## TASK
Say how many lines in the records contain the string "label". Nothing but the number should be given.

Dataset entries
Content starts

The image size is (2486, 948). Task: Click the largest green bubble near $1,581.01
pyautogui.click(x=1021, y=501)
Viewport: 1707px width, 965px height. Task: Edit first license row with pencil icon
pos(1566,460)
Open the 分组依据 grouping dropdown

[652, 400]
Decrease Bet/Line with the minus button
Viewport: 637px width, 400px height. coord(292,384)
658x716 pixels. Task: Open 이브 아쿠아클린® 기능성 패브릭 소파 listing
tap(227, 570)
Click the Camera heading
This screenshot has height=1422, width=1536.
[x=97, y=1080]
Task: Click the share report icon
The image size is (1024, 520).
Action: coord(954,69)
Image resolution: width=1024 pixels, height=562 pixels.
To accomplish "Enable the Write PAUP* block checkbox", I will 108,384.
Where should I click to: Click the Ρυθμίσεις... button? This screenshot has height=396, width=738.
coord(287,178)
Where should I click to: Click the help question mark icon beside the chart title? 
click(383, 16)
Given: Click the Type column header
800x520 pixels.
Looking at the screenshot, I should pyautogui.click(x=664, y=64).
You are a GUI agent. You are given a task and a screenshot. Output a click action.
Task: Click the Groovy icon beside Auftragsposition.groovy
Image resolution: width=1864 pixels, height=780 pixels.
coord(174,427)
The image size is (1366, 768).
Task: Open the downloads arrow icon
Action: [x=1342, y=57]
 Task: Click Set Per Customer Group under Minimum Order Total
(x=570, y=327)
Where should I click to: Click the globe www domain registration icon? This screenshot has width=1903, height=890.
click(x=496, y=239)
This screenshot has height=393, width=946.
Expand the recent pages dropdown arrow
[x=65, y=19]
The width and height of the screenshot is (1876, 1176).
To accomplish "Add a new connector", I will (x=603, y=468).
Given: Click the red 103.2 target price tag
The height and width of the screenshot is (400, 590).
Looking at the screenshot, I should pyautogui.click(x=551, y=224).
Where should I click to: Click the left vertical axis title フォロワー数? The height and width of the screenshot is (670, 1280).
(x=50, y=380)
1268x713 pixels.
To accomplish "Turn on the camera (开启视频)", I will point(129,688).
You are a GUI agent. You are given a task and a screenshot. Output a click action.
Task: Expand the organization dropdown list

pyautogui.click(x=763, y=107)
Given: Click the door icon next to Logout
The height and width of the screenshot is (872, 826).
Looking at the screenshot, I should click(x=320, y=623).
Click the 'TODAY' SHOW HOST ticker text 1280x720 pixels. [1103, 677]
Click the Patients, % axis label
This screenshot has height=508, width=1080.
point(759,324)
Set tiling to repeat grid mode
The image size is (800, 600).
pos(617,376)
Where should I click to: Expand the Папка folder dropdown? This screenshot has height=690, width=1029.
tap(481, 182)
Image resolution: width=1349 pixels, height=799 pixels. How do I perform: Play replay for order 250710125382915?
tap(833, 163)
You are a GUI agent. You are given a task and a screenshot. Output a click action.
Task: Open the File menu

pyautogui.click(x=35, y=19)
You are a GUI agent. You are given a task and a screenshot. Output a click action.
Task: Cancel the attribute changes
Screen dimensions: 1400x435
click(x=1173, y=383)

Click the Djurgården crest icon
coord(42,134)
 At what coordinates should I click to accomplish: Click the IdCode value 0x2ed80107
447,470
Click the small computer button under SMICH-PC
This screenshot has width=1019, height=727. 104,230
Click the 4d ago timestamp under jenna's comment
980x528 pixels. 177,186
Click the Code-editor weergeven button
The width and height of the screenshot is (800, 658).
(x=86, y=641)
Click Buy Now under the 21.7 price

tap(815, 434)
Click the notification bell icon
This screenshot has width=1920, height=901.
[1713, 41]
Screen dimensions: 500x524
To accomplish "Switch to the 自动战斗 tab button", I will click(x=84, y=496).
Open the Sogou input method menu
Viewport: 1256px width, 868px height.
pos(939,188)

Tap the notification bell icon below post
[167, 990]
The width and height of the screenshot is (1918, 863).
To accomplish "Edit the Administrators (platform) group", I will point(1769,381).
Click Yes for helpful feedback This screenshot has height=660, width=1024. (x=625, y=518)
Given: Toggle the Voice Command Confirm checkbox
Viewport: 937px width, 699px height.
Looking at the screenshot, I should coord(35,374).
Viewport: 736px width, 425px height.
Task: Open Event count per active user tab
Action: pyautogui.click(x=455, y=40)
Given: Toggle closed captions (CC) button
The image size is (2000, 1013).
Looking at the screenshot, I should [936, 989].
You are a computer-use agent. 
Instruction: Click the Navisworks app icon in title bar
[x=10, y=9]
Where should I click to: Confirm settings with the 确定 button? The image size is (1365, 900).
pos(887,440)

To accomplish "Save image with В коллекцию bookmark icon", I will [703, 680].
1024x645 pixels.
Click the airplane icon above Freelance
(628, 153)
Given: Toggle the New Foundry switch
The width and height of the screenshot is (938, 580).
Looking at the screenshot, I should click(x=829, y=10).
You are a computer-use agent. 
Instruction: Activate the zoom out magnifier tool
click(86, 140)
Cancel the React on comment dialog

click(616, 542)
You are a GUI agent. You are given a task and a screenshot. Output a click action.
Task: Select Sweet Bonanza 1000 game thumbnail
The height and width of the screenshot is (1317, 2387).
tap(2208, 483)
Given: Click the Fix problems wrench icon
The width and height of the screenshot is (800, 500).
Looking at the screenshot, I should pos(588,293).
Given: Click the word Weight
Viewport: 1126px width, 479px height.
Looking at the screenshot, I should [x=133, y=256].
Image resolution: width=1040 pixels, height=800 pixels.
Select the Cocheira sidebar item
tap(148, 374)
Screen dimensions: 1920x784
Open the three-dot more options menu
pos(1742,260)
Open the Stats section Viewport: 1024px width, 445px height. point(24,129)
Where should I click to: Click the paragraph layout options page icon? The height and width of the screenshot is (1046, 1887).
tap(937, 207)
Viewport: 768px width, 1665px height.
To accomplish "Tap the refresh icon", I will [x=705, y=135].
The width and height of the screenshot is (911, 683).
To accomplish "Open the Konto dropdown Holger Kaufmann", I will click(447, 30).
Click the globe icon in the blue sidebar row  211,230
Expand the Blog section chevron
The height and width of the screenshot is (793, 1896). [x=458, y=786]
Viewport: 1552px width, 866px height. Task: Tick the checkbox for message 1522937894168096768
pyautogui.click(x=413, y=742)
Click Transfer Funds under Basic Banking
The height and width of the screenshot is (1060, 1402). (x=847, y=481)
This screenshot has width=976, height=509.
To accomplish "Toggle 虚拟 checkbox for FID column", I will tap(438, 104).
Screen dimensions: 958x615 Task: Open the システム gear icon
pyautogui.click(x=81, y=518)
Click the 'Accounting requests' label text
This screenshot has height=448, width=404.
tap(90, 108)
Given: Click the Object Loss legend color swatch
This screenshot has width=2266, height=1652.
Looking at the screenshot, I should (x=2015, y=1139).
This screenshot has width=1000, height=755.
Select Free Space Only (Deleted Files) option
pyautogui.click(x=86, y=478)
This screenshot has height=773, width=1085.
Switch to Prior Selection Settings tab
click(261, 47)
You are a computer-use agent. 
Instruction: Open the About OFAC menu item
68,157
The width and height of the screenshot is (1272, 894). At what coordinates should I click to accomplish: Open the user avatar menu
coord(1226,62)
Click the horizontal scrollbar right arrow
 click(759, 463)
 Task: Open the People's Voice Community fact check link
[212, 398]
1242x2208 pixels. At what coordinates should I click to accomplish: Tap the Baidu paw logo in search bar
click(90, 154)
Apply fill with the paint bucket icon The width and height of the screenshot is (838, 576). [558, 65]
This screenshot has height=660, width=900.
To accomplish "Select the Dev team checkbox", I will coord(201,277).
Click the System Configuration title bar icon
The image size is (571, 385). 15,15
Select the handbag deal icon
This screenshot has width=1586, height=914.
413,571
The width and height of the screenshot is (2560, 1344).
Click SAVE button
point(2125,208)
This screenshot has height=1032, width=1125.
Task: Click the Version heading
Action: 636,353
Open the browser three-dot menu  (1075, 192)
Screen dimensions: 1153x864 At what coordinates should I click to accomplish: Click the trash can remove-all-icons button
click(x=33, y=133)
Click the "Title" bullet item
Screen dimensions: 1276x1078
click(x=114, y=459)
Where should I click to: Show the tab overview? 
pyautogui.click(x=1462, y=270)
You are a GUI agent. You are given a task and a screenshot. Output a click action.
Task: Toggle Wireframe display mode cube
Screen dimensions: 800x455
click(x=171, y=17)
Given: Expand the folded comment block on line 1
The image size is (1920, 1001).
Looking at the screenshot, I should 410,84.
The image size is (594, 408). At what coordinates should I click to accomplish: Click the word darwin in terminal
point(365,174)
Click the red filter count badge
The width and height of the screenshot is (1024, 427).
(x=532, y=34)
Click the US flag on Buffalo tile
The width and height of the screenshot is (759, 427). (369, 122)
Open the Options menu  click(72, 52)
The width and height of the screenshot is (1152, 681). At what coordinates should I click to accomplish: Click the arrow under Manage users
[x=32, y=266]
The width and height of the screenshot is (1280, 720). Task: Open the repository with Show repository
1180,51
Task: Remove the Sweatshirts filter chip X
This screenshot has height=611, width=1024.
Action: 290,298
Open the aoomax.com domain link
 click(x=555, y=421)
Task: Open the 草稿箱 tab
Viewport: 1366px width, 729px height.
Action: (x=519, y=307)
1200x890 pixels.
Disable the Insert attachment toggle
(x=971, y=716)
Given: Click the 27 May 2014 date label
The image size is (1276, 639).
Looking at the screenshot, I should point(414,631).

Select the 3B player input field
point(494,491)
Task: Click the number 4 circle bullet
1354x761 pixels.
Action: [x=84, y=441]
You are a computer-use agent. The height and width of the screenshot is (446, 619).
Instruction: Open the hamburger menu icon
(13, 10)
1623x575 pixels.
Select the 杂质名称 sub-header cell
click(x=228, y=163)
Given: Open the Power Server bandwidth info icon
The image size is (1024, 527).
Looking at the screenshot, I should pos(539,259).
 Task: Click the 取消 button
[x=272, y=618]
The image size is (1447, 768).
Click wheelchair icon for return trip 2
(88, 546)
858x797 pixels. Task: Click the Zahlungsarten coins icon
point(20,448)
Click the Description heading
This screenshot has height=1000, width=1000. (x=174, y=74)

Content ends

## RESPONSE BELOW
3